* _EXCERPTED RECORDS_
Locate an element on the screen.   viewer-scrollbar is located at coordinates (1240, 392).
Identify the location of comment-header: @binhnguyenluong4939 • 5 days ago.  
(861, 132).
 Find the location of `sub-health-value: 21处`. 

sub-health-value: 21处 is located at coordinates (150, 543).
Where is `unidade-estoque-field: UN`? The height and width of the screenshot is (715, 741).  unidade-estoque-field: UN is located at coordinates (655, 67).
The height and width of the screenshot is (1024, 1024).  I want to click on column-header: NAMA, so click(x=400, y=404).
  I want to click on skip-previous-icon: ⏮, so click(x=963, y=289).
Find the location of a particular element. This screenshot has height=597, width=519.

* _EXERCISE_
Update the records by replacing every "screenshot" with "screen capture". Leave everything else unchanged.

* _YOUR RESPONSE_
Locate an element on the screen.   viewer-scrollbar is located at coordinates (1240, 392).
Identify the location of comment-header: @binhnguyenluong4939 • 5 days ago.  
(861, 132).
 Find the location of `sub-health-value: 21处`. 

sub-health-value: 21处 is located at coordinates (150, 543).
Where is `unidade-estoque-field: UN`? The height and width of the screen capture is (715, 741).  unidade-estoque-field: UN is located at coordinates (655, 67).
The height and width of the screen capture is (1024, 1024).  I want to click on column-header: NAMA, so click(x=400, y=404).
  I want to click on skip-previous-icon: ⏮, so click(x=963, y=289).
Find the location of a particular element. This screen capture has height=597, width=519.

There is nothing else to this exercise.